TabPFN
May 13, 2026 · View on GitHub
Quick Start
Interactive Notebook Tutorial
Tip
Dive right in with our interactive Colab notebook! It's the best way to get a hands-on feel for TabPFN, walking you through installation, classification, and regression examples.
Installation
pip install tabpfn
Note: For best performance on Apple Silicon/MPS, consider installing a pytorch version after the nightly "2.13.0.dev20260510". This enables flash attention without relying on MLX (the latter requires a GPU-CPU-GPU roundtrip).
Basic Usage
⚡ GPU Recommended: For optimal performance, use a GPU (even older ones with ~8GB VRAM work well; 16GB needed for some large datasets). On CPU, only small datasets (≲1000 samples) are feasible. No GPU? Use our free hosted inference via TabPFN Client.
To use our default TabPFN-3 model:
from tabpfn import TabPFNClassifier, TabPFNRegressor
clf = TabPFNClassifier()
clf.fit(X_train, y_train) # downloads checkpoint on first use
predictions = clf.predict(X_test)
reg = TabPFNRegressor()
reg.fit(X_train, y_train) # downloads checkpoint on first use
predictions = reg.predict(X_test)
To use other model versions (e.g. the previous default, TabPFN-2.6):
from tabpfn import TabPFNClassifier, TabPFNRegressor
from tabpfn.constants import ModelVersion
classifier = TabPFNClassifier.create_default_for_version(ModelVersion.V2_6)
regressor = TabPFNRegressor.create_default_for_version(ModelVersion.V2_6)

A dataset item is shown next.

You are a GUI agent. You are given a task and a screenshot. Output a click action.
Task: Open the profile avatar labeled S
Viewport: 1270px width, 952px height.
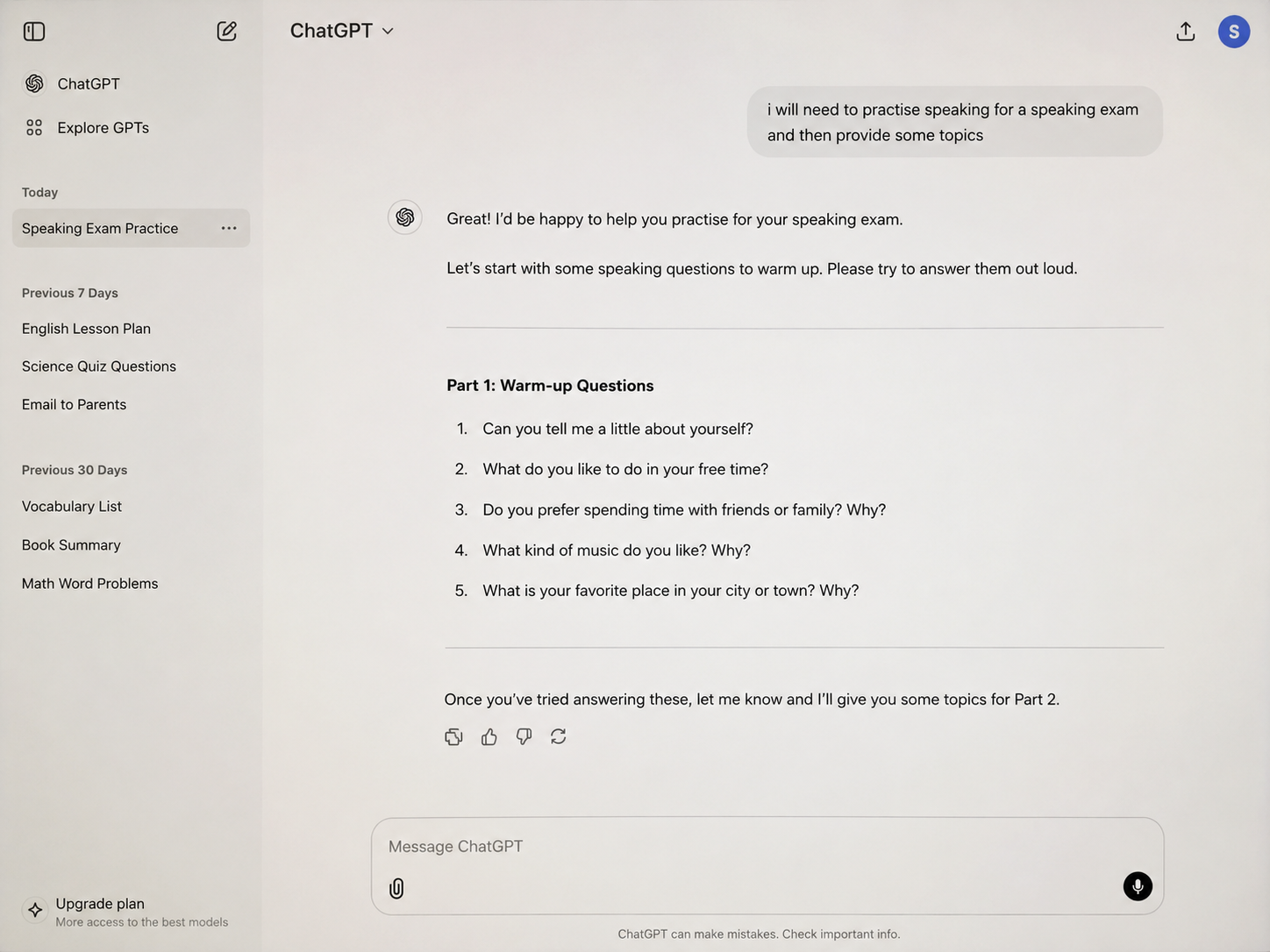point(1234,32)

For complete examples, see the tabpfn_for_binary_classification.py, tabpfn_for_multiclass_classification.py, and tabpfn_for_regression.py files.
TabPFN Ecosystem
Choose the right TabPFN implementation for your needs:
-
TabPFN Client Simple API client for using TabPFN via cloud-based inference.
-
TabPFN Extensions Community extensions and integrations, including:
interpretability: Gain insights with SHAP-based explanations, feature importance, and selection tools.unsupervised: Tools for outlier detection and synthetic tabular data generation.embeddings: Extract and use TabPFN’s internal learned embeddings for downstream tasks or analysis.many_class: Handle multi-class classification problems that exceed TabPFN's built-in class limit.
To install:
pip install tabpfn-extensions -
TabPFN (this repo) Core implementation for fast and local inference with PyTorch and CUDA support.
-
TabPFN UX No-code graphical interface to explore TabPFN capabilities—ideal for business users and prototyping.
License
The TabPFN-2.5, TabPFN-2.6, and TabPFN-3 model weights are released under non-commercial licenses (TabPFN-3 license; see the Models page for prior releases). TabPFN-3 is used by default.
The code and TabPFN-2 model weights are licensed under Prior Labs License (Apache 2.0 with additional attribution requirement): here. To use the v2 model weights, instantiate your model as follows:
from tabpfn.constants import ModelVersion
tabpfn_v2 = TabPFNRegressor.create_default_for_version(ModelVersion.V2)
Enterprise & Production
For high-throughput or massive-scale production environments, we offer an Enterprise Edition with the following capabilities:
- Fast Inference Mode: A proprietary distillation engine that converts TabPFN into a compact MLP or tree ensemble, delivering orders-of-magnitude lower latency for real-time applications.
- Commercial Support: Includes a Commercial Enterprise License for production use-cases, dedicated integration support, and access to private high-speed inference engines.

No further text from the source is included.